A sustainable hack that cuts down on waste and helps stretch your dollars a bit further, repurposing stale hot dog buns into breadcrumbs is ridiculously easy whether you make them fresh or dried. That said, while fresh breadcrumbs are more absorbent, rendering them ideal for binding meat or bulking up sauces, dried can instead shine when used as a crunchy coating or topping. Once the choice is made, processing can commence.

To craft fresh breadcrumbs, cut buns into bite-sized chunks before pulsing for several seconds in a food processor. For more pristine crumbs, you can even freeze the pieces prior to pulsing, and then finely grate them by hand. Alternatively, to make dried breadcrumbs, once the buns have been torn, toast them in the oven over low heat until browned. Then, either stick them in the food processor or crush them with a rolling pin. Making breadcrumbs is literally that easy.
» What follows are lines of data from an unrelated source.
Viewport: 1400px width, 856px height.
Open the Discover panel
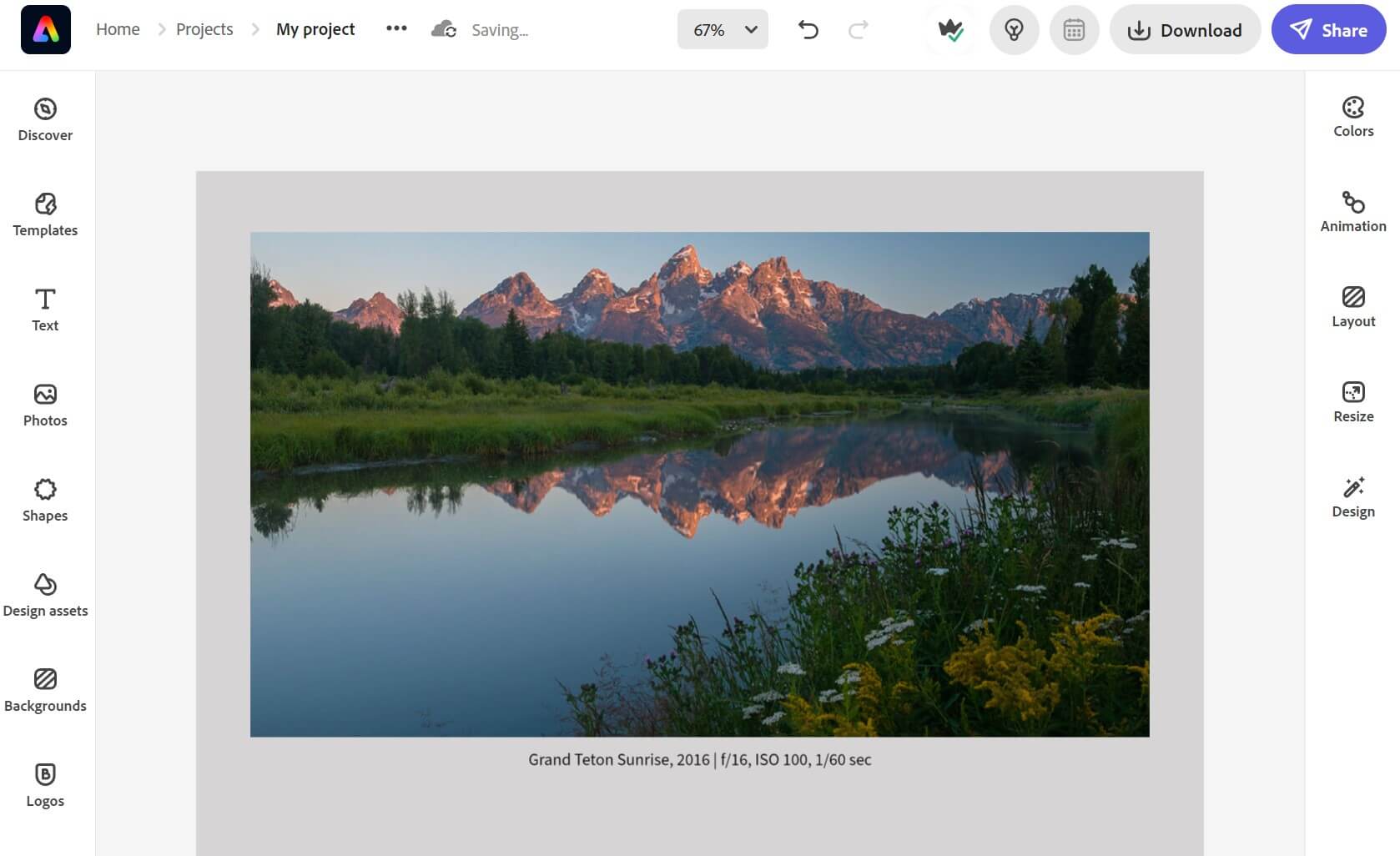click(45, 120)
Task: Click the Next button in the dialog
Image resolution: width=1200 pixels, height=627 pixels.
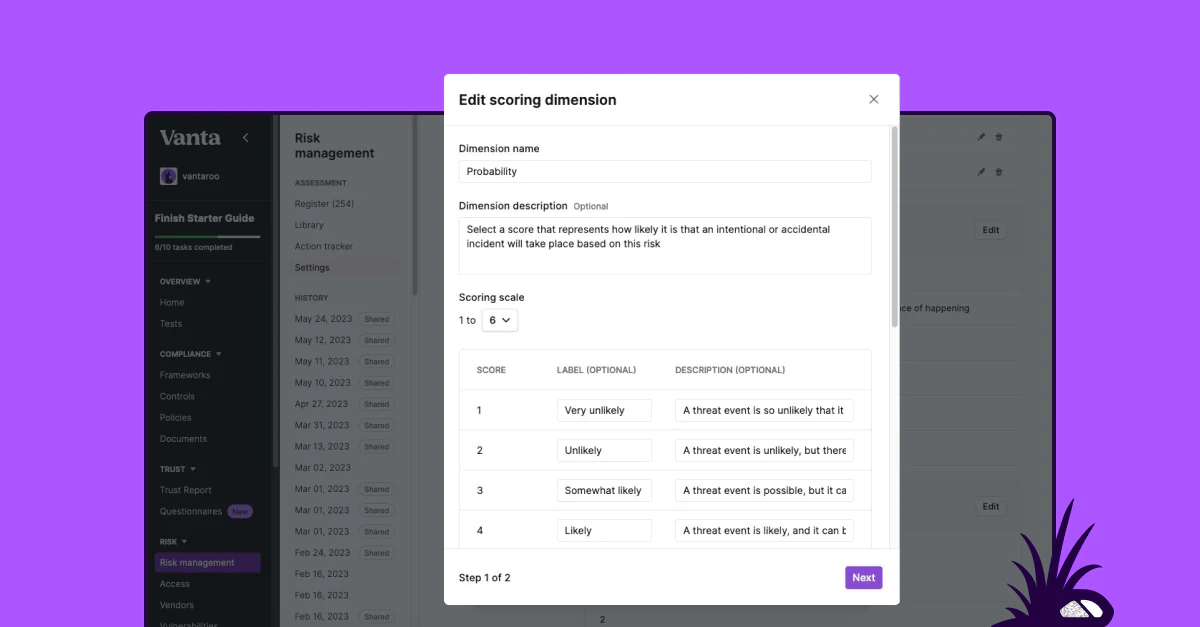Action: click(x=863, y=577)
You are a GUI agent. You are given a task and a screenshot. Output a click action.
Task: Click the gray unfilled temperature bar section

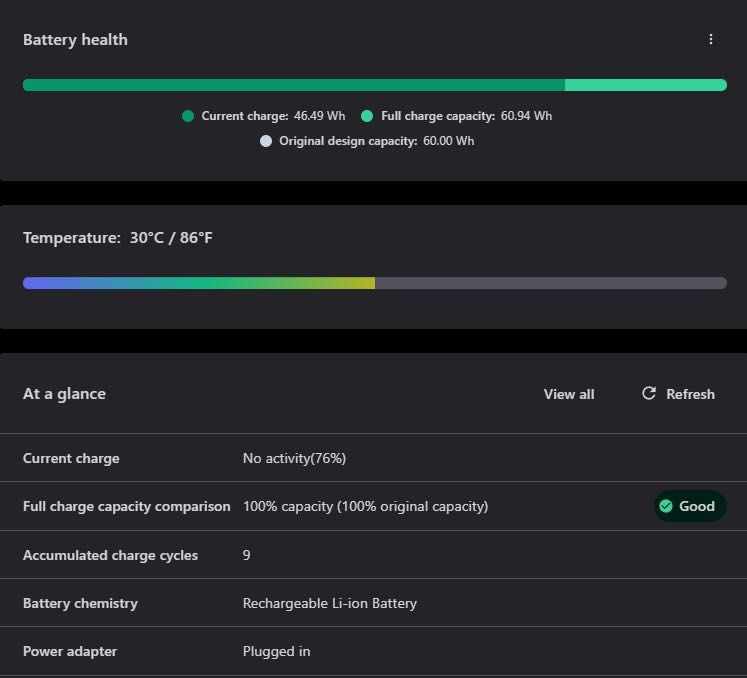(551, 283)
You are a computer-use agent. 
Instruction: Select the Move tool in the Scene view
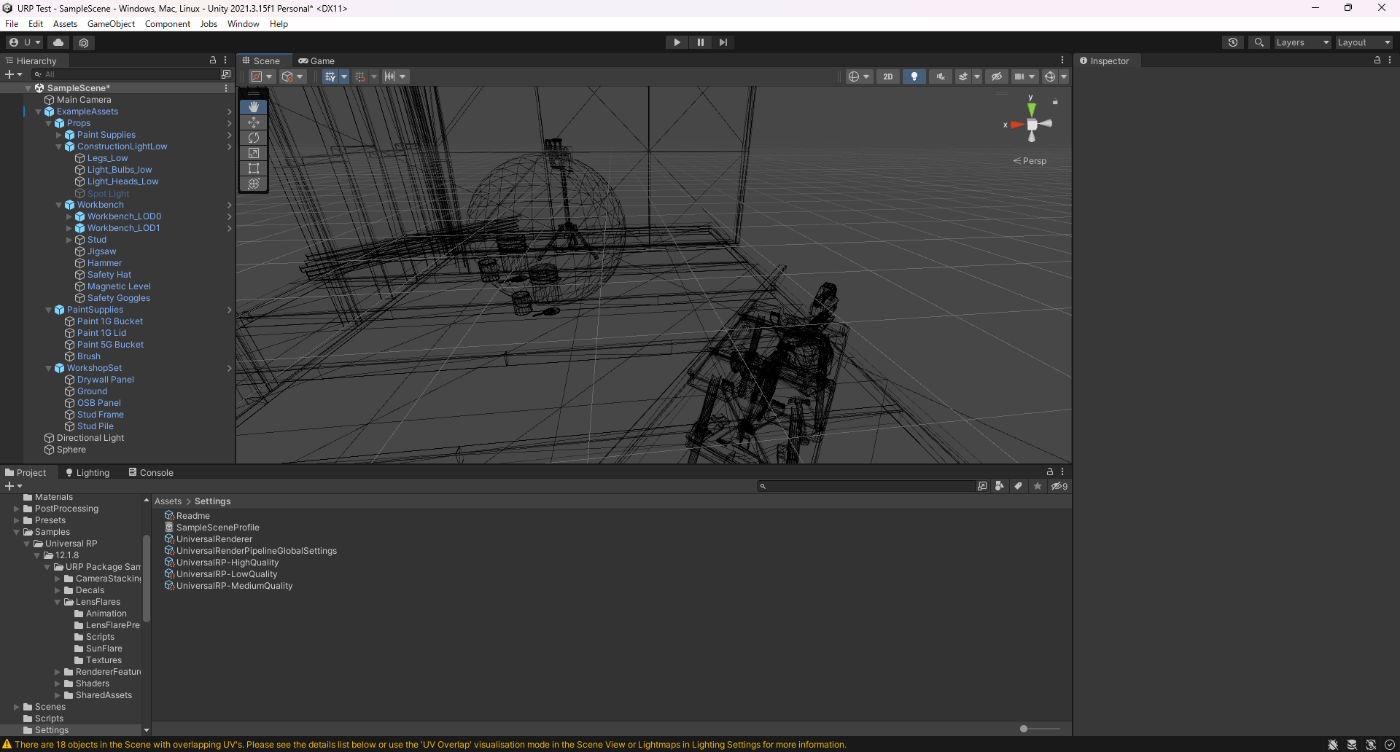254,122
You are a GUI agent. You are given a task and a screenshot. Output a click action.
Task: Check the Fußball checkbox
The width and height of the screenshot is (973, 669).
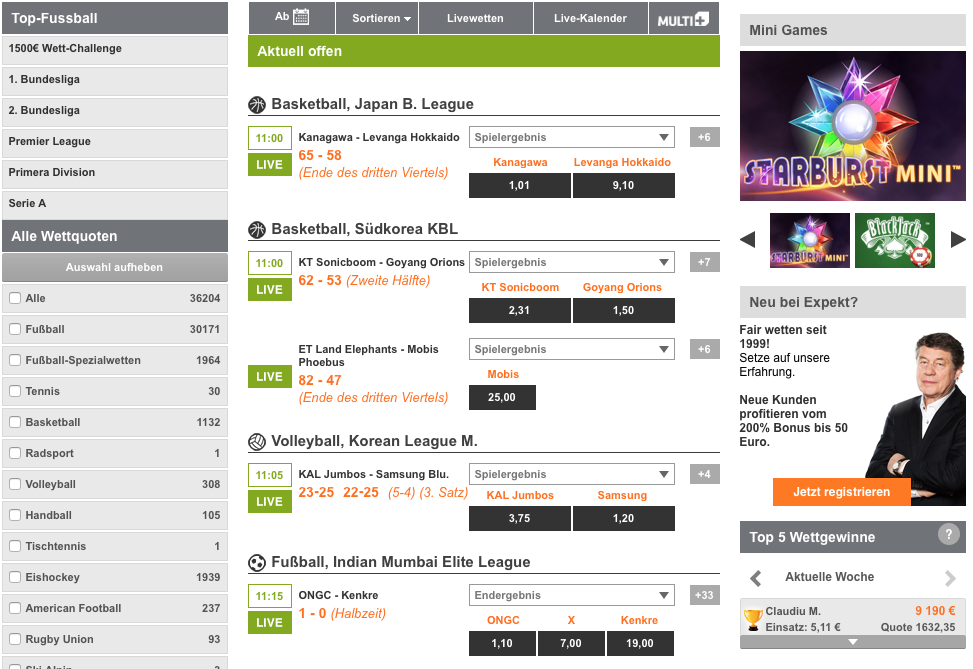14,329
How to jazz up hot dog bun breadcrumbs

Convenient as hot dog bun breadcrumbs may be to make, working with a standard white bun doesn't necessarily produce the most complex of flavors. Although a basic bun can remain usefully neutral in certain recipes, should you want to make breadcrumbs more exciting, you have options. Beyond toasting (which can impart an almost caramelized quality), they can be elevated with the addition of dried herbs and spices, a dose of grated Parmigiano, or even mixed with other crumb toppings like panko or crushed graham crackers.

Likewise, it can also be worthwhile to experiment with different hot dog bun varieties. A fluffy Hawaiian bun can add a delicate sweetness to breadcrumbs, whereas salt-topped pretzel buns can add a savory element. Charcoal buns can instead play with color, meanwhile, poppy seed-laden or sesame seed-crusted hot dog buns are able to heighten texture. Kaiser buns or French rolls can even give breadcrumbs a more artisanal vibe. The bottom line is that basically, any bun (even hamburger buns) can be turned into breadcrumbs.

Regardless of which ingredients and methods you decide, always take care to properly store the ingredient in an airtight container. While they can be kept in the pantry for a few days or even weeks in the fridge, the best way to maximize the shelf life of freshly made breadcrumbs is by freezing them — that is until you've found a suitable recipe to put them on display.